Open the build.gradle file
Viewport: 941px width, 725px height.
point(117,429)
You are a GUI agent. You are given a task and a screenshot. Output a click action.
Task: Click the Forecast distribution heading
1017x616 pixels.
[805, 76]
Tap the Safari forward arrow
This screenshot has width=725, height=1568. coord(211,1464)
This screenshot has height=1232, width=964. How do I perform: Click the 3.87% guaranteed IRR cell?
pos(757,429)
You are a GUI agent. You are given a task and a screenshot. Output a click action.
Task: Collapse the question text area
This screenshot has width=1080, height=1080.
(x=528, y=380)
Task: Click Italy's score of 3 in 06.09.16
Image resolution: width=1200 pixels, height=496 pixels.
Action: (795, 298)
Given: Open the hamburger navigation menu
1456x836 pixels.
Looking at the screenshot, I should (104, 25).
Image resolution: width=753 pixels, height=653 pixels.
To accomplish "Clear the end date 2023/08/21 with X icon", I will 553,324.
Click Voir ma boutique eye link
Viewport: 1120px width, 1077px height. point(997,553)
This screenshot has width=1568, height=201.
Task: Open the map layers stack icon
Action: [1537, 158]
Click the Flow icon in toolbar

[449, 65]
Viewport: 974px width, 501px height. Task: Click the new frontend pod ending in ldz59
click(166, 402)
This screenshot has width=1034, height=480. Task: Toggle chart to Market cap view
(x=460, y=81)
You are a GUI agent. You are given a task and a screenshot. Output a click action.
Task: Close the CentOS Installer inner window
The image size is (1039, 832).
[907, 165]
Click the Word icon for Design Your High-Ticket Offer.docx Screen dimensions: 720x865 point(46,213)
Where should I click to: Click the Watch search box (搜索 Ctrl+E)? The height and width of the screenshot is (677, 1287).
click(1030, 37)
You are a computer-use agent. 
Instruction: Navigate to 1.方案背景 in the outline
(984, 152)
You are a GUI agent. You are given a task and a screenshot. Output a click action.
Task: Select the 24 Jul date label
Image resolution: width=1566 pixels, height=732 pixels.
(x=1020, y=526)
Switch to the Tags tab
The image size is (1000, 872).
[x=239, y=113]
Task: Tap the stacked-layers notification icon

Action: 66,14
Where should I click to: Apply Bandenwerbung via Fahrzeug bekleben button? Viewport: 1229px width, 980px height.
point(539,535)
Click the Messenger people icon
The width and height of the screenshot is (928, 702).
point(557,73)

* _Short problem_
Copy out all of the rows above, swapping "GUI agent" for "interface agent" wherever it occurs and keeping everything else the same.

* _Task solution_
Open the build.gradle file
Viewport: 941px width, 725px height.
point(117,429)
You are a interface agent. You are given a task and a screenshot. Output a click action.
Task: Click the Forecast distribution heading
1017x616 pixels.
[805, 76]
Tap the Safari forward arrow
This screenshot has width=725, height=1568. coord(211,1464)
This screenshot has height=1232, width=964. How do I perform: Click the 3.87% guaranteed IRR cell?
pos(757,429)
You are a interface agent. You are given a task and a screenshot. Output a click action.
Task: Collapse the question text area
This screenshot has width=1080, height=1080.
(x=528, y=380)
Task: Click Italy's score of 3 in 06.09.16
Image resolution: width=1200 pixels, height=496 pixels.
Action: (795, 298)
Given: Open the hamburger navigation menu
1456x836 pixels.
Looking at the screenshot, I should (104, 25).
Image resolution: width=753 pixels, height=653 pixels.
To accomplish "Clear the end date 2023/08/21 with X icon", I will 553,324.
Click Voir ma boutique eye link
Viewport: 1120px width, 1077px height. point(997,553)
This screenshot has width=1568, height=201.
Task: Open the map layers stack icon
Action: [1537, 158]
Click the Flow icon in toolbar

[449, 65]
Viewport: 974px width, 501px height. Task: Click the new frontend pod ending in ldz59
click(166, 402)
This screenshot has width=1034, height=480. Task: Toggle chart to Market cap view
(x=460, y=81)
You are a interface agent. You are given a task and a screenshot. Output a click action.
Task: Close the CentOS Installer inner window
The image size is (1039, 832).
[907, 165]
Click the Word icon for Design Your High-Ticket Offer.docx Screen dimensions: 720x865 point(46,213)
Where should I click to: Click the Watch search box (搜索 Ctrl+E)? The height and width of the screenshot is (677, 1287).
click(1030, 37)
You are a computer-use agent. 
Instruction: Navigate to 1.方案背景 in the outline
(984, 152)
You are a interface agent. You are given a task and a screenshot. Output a click action.
Task: Select the 24 Jul date label
Image resolution: width=1566 pixels, height=732 pixels.
(x=1020, y=526)
Switch to the Tags tab
The image size is (1000, 872).
[x=239, y=113]
Task: Tap the stacked-layers notification icon

Action: 66,14
Where should I click to: Apply Bandenwerbung via Fahrzeug bekleben button? Viewport: 1229px width, 980px height.
point(539,535)
Click the Messenger people icon
The width and height of the screenshot is (928, 702).
point(557,73)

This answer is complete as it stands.